Allergies can cause the airways to narrow and build up sticky mucus, making it difficult to breathe.
Those deemed at risk have been instructed to continue taking their prophylactic inhalers if they use them and to carry their reliever inhaler with them at all times.
Asthma and Lung UK has also recommended that prone asthma sufferers use a steroid nasal spray or stay indoors on days with high pollen counts. For England and Wales, the values are expected to remain high from Friday to Monday.
“Tree pollen currently includes oak, small amounts of birch and some grass pollen,” the Met Office said in its forecast, adding that spores are “limited”.
dr Asthma and Lung UK clinical director Andy Whittamore said: “When pollen concentrations are at their highest, it can be deadly for people with lung conditions such as asthma, who can experience severe symptoms and life-threatening attacks.
“These attacks can leave people gasping for breath, which can be frightening, but there are things they can do to take care of themselves.
“Using your prophylactic inhalers as directed is important as the medicine reduces airway sensitivity and swelling, helping to prevent symptoms such as wheezing and coughing before they even occur.
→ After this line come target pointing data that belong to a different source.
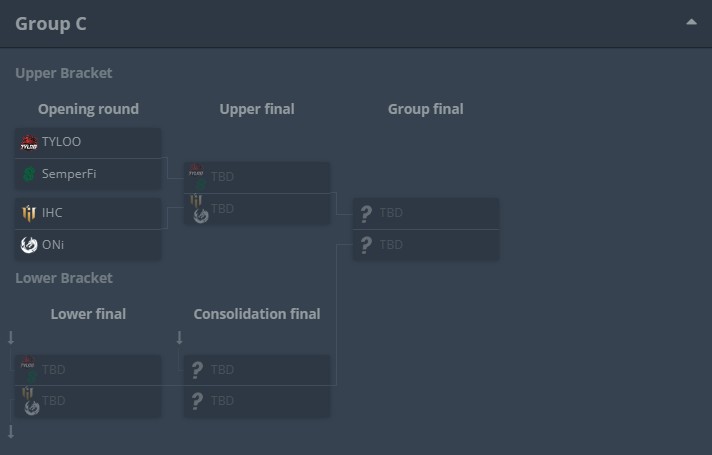The image size is (712, 455).
Task: Click the SemperFi green team logo
Action: coord(28,174)
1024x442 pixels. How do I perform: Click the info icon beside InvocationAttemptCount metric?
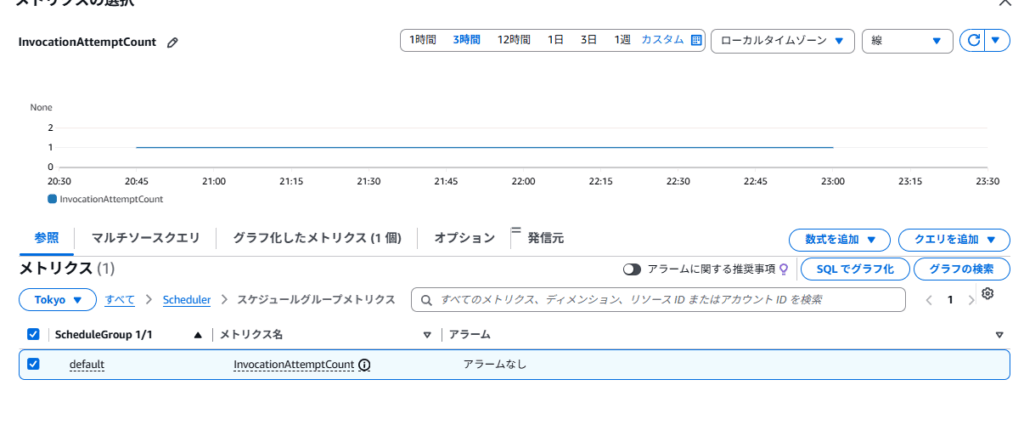tap(364, 365)
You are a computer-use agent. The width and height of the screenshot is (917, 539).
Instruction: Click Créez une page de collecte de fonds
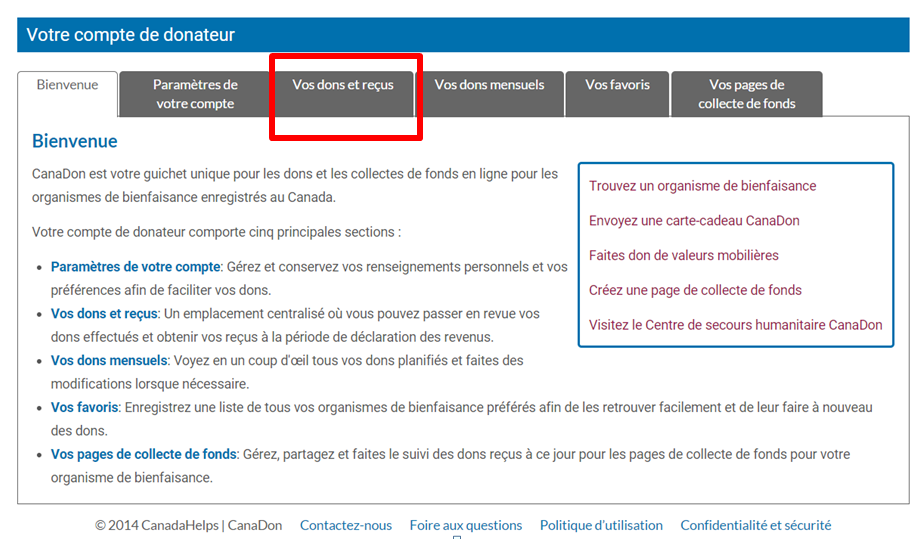(695, 291)
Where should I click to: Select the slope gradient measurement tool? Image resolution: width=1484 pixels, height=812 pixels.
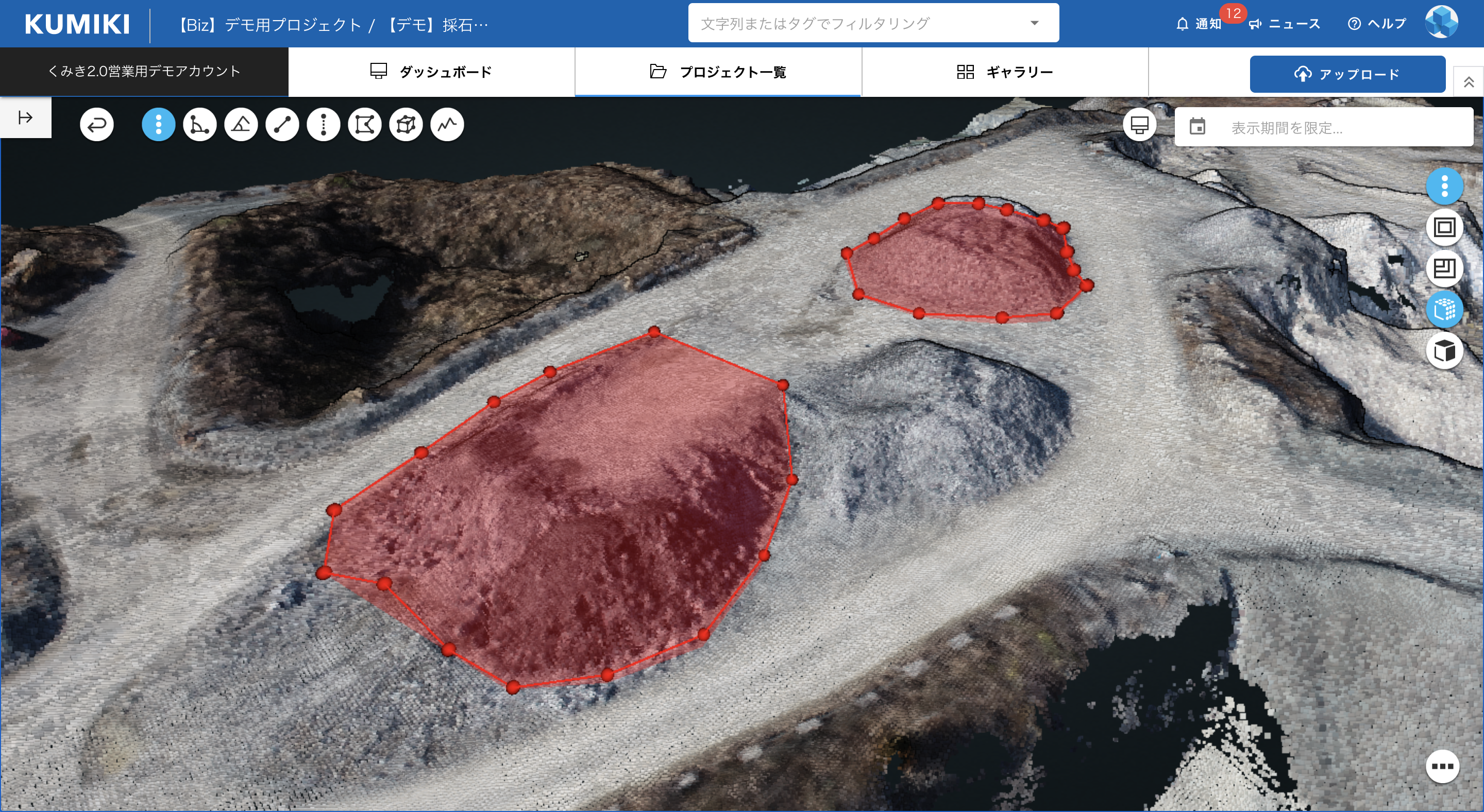click(241, 124)
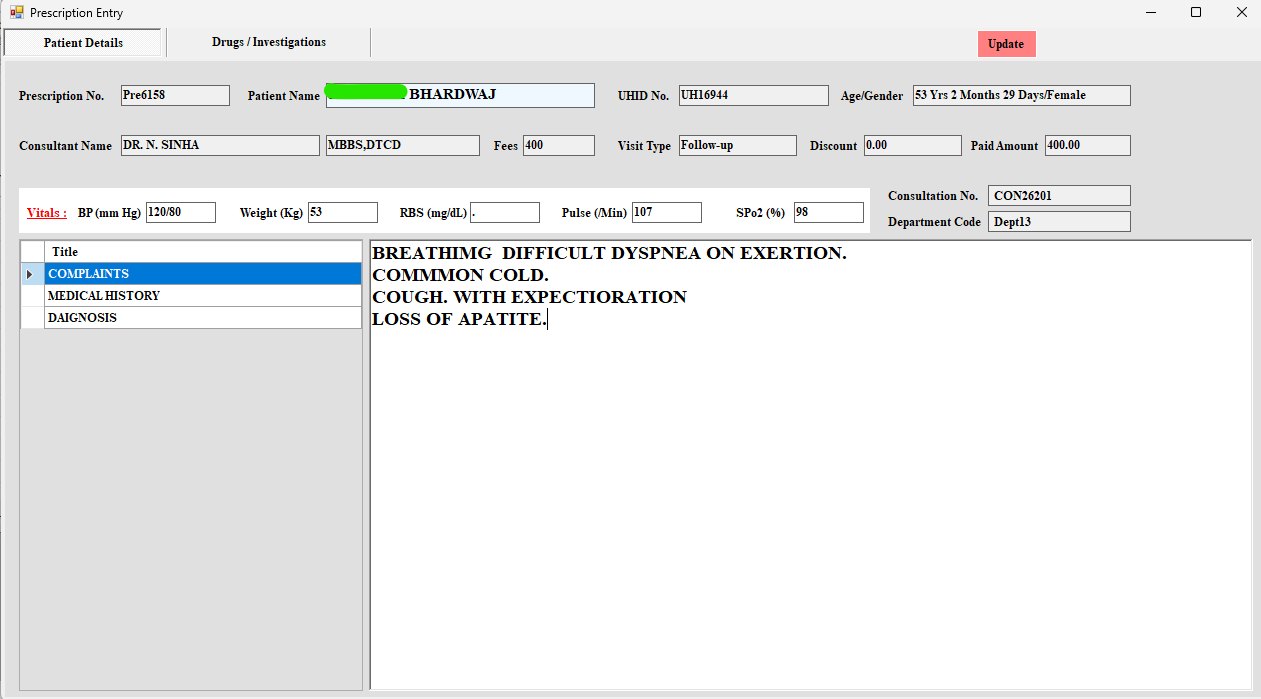Screen dimensions: 1261x699
Task: Select the COMPLAINTS row
Action: (203, 274)
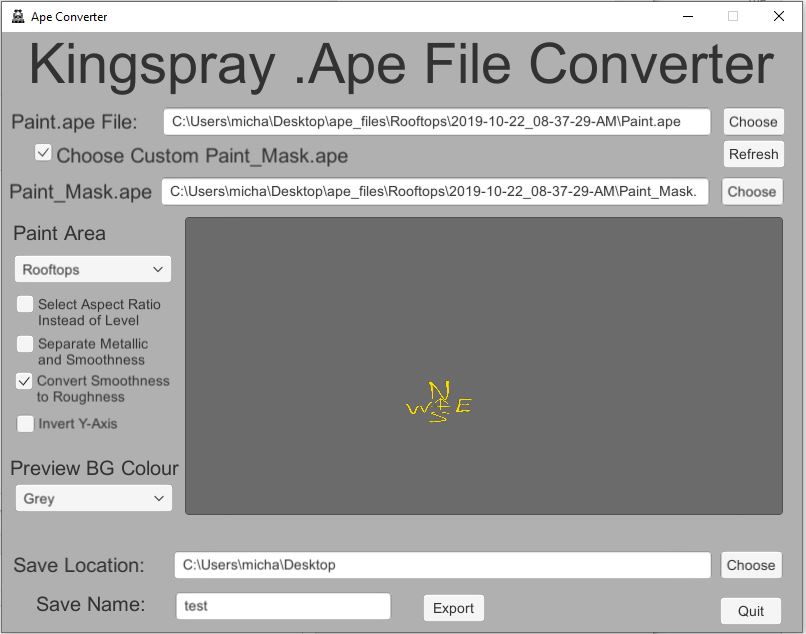This screenshot has height=634, width=806.
Task: Click the Export button
Action: [x=453, y=608]
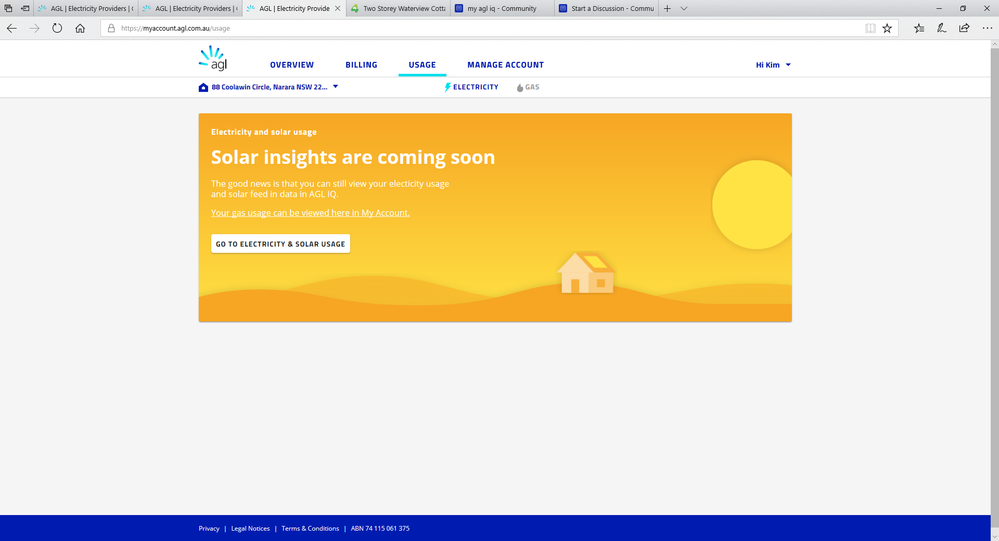This screenshot has width=999, height=541.
Task: Click the add notes pen icon
Action: tap(941, 28)
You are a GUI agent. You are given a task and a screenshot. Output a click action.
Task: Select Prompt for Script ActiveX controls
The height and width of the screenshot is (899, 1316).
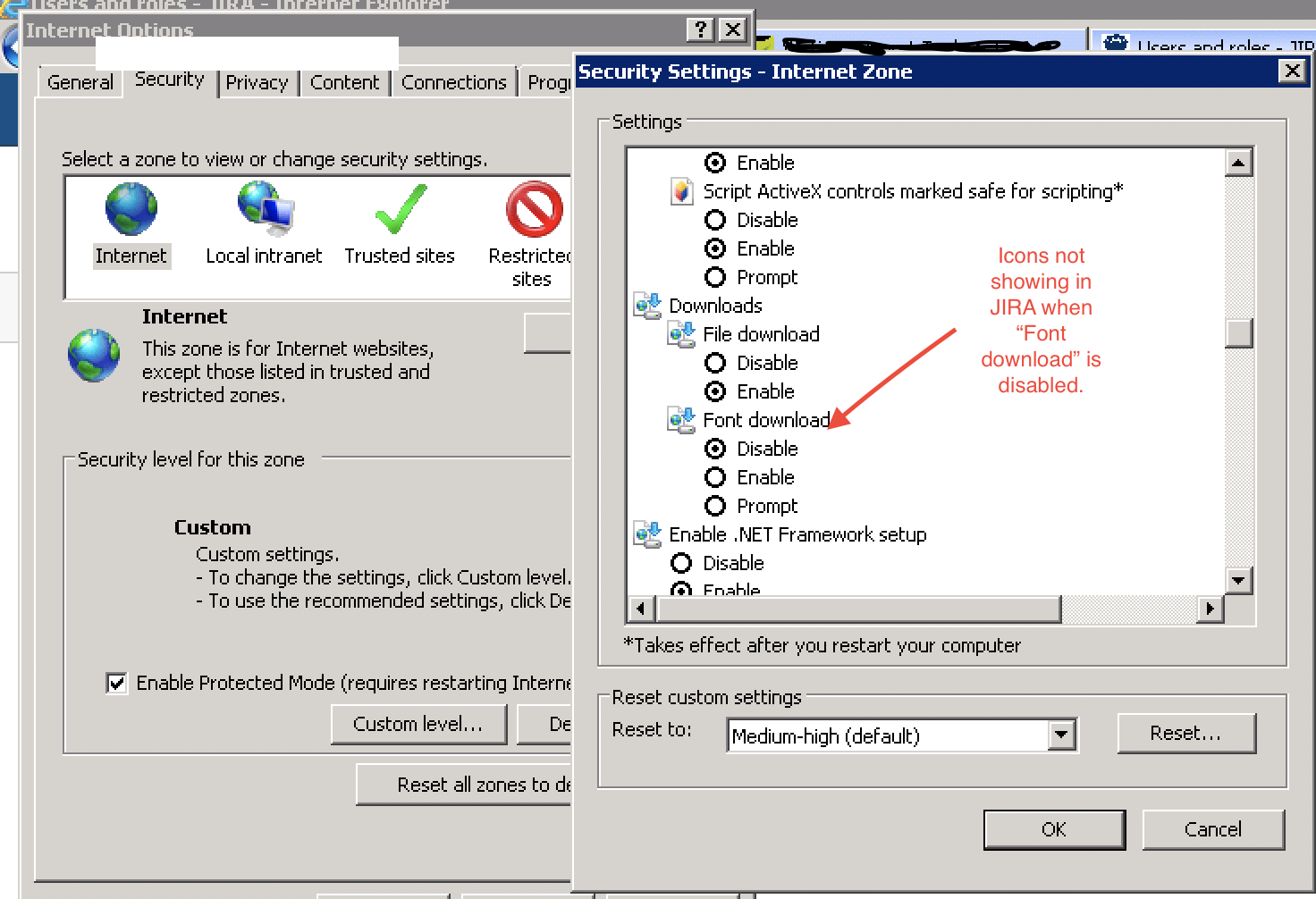pyautogui.click(x=715, y=277)
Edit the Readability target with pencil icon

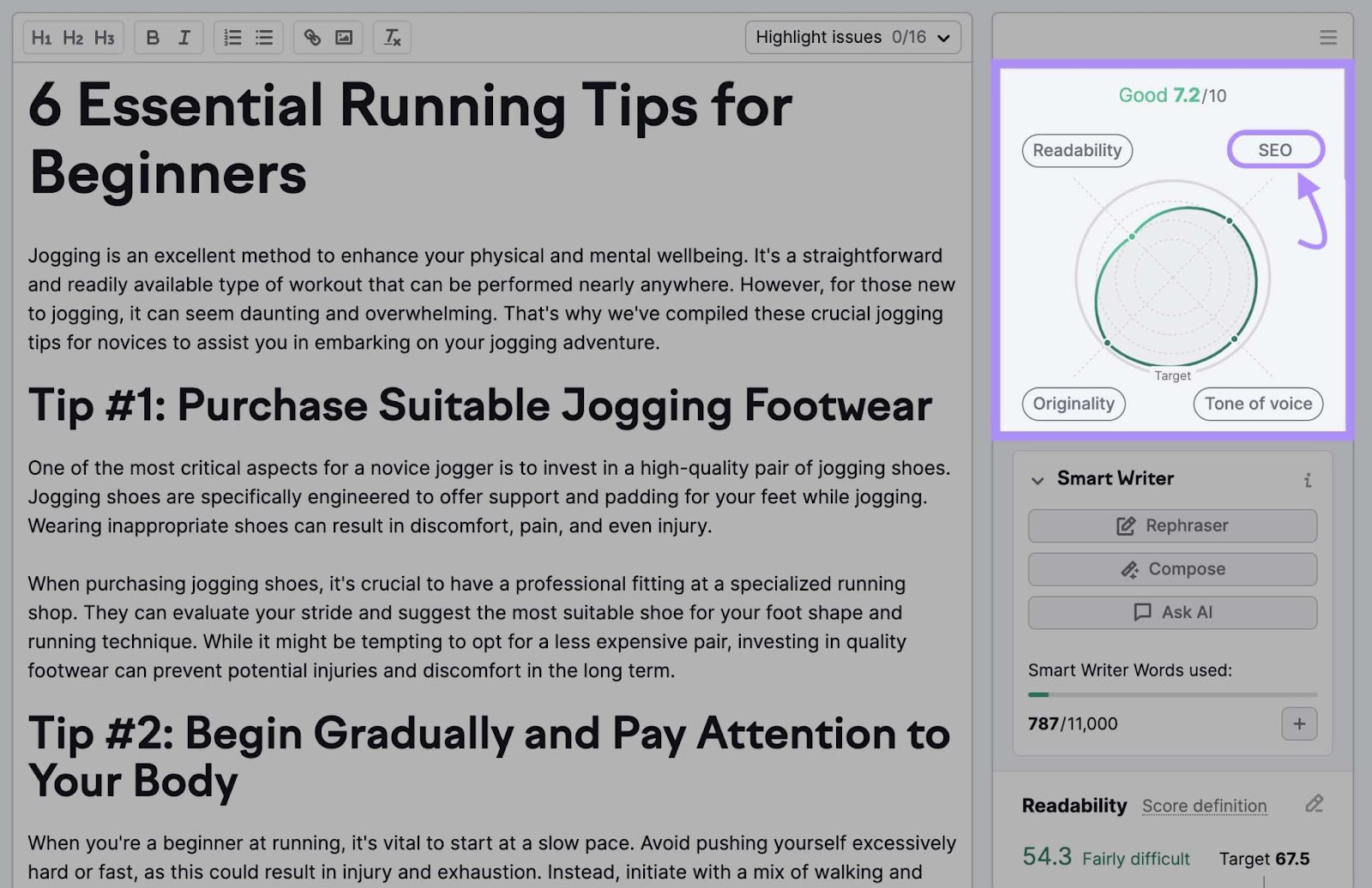pos(1314,804)
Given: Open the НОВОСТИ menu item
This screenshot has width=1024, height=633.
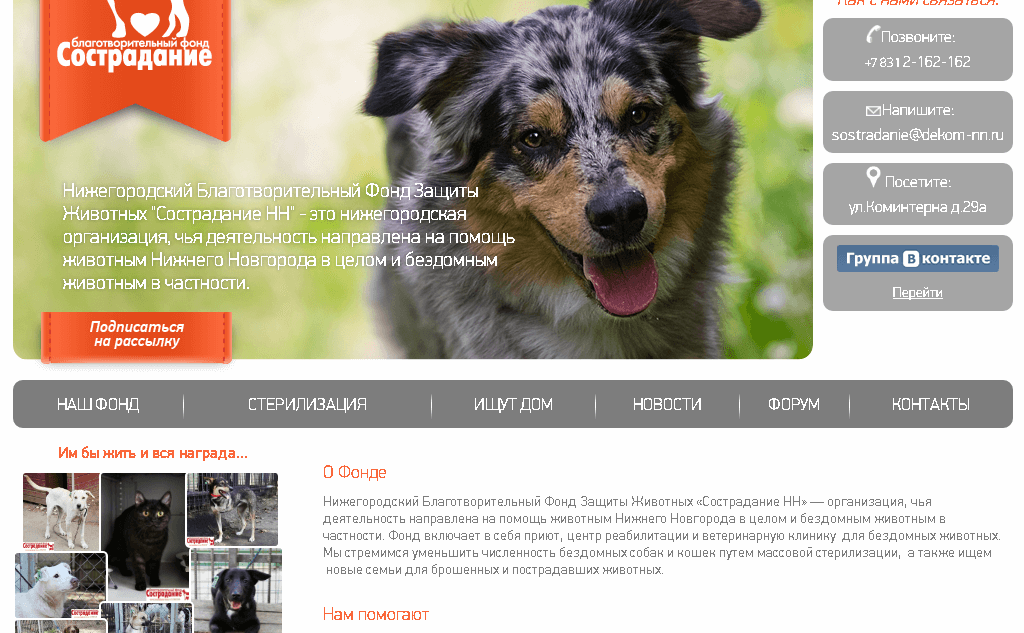Looking at the screenshot, I should pos(667,404).
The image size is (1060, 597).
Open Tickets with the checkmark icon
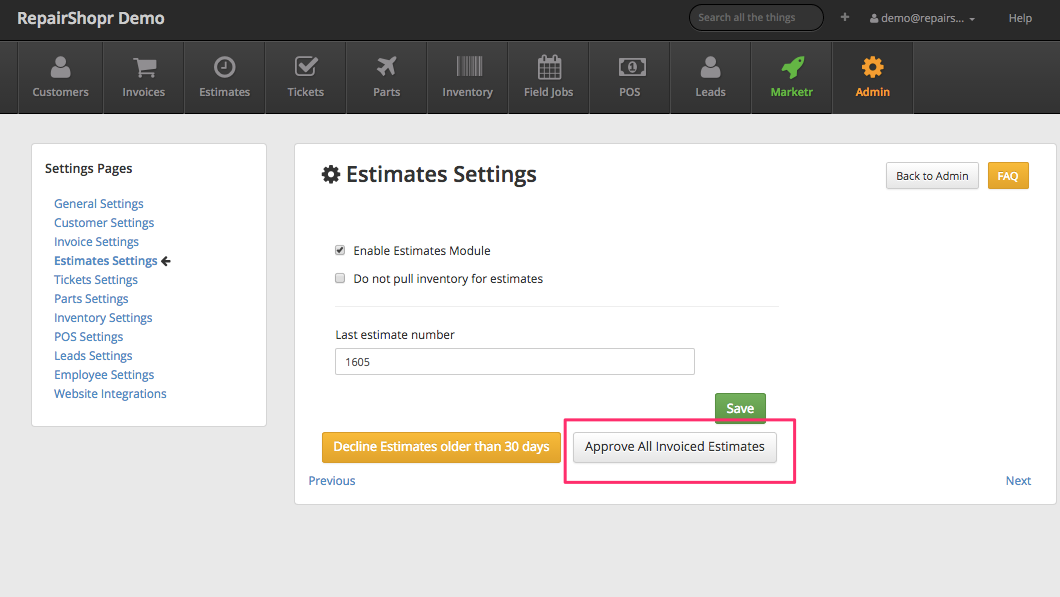pos(305,68)
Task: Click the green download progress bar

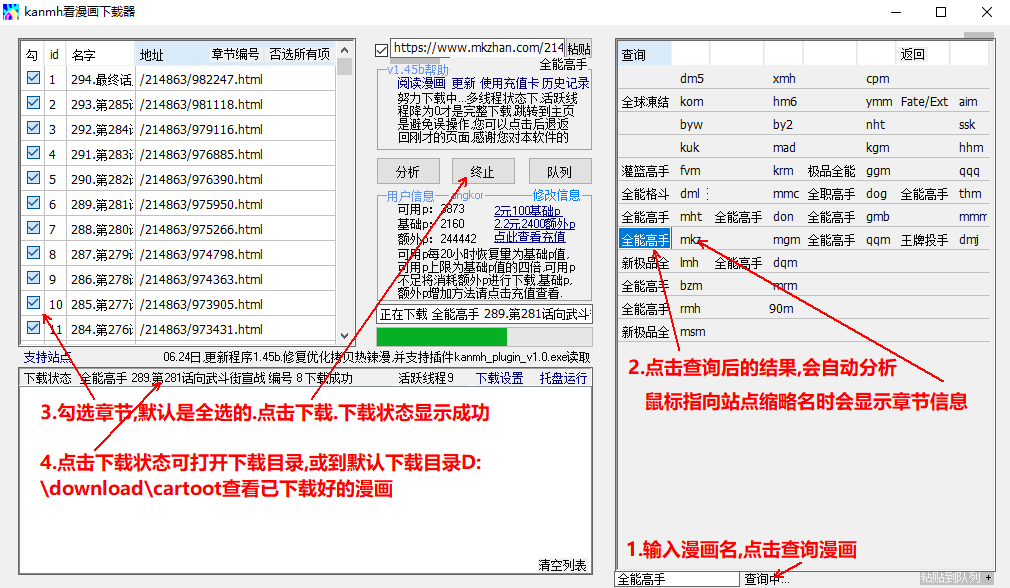Action: coord(442,337)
“We also advise people to have their reliever inhalers with them each day, especially when out and about enjoying the sun, in case pollen is causing a flare-up of their symptoms.
Reliver inhalers quickly relax muscles in the airways, providing immediate relief of symptoms during an attack.
dr Whittamore added: “Thirdly, people can use a steroid nasal spray daily along with non-drowsy antihistamine pills to stop the allergic reaction.
“People should also check pollen and air pollution forecasts in their area so they can avoid going outside on days when pollen levels are high.”
Climate change is believed to be responsible for the lengthening of the annual allergy season and higher pollen counts. Scientists believe these trends will worsen as the planet continues to warm.
A study published last month in the journal Nature Communications says the pollen season could start 10 to 40 days earlier than usual and last five to 20 days longer, with pollen concentrations tripling in some places if carbon emissions aren’t curbed will.
Warmer weather allows plants to bloom earlier and bloom further later in the season, while carbon dioxide in the air from burning fuels like coal, gasoline and natural gas helps plants produce more pollen, the scientists said.
Another study published last year says the allergy season has become longer and richer in pollen since the 1990s, reflecting rising global temperatures.